Il y a là un mouvement de fond, auquel il nous faut apporter des réponses et c'est l'un des enjeux de la création de l'alliance des sciences humaines et sociales, ATHENA, une création dans laquelle vous avez joué un rôle décisif. Car ATHENA doit faire plus que coordonner notre effort de recherche et faciliter le décloisonnement disciplinaire : elle doit aussi engager et structurer le dialogue avec les autres alliances et les autres champs du savoir, pour qu'une collaboration féconde et systématique puisse s'instaurer.
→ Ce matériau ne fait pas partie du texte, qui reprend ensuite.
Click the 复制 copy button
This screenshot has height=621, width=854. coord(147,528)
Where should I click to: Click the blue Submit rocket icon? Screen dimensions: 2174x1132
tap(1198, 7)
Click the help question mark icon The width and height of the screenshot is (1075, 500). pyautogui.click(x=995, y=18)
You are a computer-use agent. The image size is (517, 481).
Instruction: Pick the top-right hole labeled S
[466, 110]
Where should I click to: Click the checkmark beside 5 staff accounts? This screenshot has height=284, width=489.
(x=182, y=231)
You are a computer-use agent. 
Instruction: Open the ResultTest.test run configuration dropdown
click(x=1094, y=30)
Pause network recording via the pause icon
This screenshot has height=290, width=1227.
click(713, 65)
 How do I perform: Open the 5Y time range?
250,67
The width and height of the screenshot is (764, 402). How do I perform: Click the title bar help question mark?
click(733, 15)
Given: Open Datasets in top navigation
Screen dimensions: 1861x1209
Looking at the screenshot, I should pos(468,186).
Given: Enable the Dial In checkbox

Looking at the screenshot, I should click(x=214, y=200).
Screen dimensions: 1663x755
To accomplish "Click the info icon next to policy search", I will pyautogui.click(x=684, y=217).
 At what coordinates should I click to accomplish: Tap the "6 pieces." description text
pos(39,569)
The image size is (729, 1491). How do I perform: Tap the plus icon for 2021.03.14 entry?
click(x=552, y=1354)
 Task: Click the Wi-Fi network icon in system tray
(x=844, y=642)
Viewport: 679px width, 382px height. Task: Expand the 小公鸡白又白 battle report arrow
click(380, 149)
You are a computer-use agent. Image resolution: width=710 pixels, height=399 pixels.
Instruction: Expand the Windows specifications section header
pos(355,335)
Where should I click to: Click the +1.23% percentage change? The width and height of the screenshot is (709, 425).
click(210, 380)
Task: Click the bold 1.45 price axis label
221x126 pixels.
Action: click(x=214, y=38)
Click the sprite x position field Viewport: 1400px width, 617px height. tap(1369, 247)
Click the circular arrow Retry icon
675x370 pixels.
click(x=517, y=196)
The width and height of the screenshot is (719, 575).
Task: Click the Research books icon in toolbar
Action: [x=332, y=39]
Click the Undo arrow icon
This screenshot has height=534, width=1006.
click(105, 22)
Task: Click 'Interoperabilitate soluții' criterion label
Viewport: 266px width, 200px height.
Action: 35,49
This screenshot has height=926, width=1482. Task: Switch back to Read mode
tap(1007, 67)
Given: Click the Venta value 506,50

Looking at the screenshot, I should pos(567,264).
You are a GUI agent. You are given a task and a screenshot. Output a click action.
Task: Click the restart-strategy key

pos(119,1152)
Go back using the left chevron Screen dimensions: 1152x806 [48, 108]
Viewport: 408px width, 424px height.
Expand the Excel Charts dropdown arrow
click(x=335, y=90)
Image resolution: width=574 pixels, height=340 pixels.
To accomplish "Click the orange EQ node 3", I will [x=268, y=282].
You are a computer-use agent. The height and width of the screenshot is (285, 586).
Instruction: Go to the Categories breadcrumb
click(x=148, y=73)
Et j'ajouterai, car c'est à mes yeux essentiel, que les humanités et les sciences sociales ne sont pas seulement indispensables à notre système d'enseignement supérieur et de recherche. Elles sont indispensables à notre société, qui ne peut pas se priver du recul critique, je dirais même de l'épaisseur, qu'apportent les sciences humaines et sociales.
Vous le soulignez parfaitement en conclusion de votre rapport : jamais l'homme n'a eu autant besoin de réfléchir sur l'homme. Jamais nous n'avons eu autant de pouvoir. Jamais nous n'avons eu autant de responsabilité. Notre devoir, c'est d'y faire face. Et c'est pour cette raison, d'abord et avant tout, que nous devons replacer les humanités et les sciences sociales au coeur de notre enseignement supérieur et de notre recherche, au coeur de notre société.
* Professionnalisation *
Cette conviction, nous la partageons. Et la question qui se pose dès lors à nous, Mesdames et Messieurs, c'est celle des moyens qui sont en notre pouvoir pour redonner aux humanités et aux sciences sociales leur juste place.
La première de ces clefs, c'est la réussite des étudiants. On ne peut plus laisser perdurer cette idée qu'étudier les sciences humaines et sociales, c'est se condamner à l'échec ou au déclassement social. Cette image est largement fausse. L'enquête d'insertion professionnelle au niveau Master, dont nous recueillons les premiers résultats, confirment vos travaux, même s'ils soulignent l'effort que nous devons poursuivre pour promouvoir les qualités propres aux diplômés de vos disciplines.
Et vos travaux, je tenais à le souligner, auront été marqués par une rencontre, une rencontre à laquelle je tenais beaucoup : je voulais que de grands chefs d'entreprise puissent dire à de grands scientifiques qu'ils étaient non seulement prêts, mais désireux d'ouvrir largement leurs portes aux étudiants formés par les sciences humaines et sociales.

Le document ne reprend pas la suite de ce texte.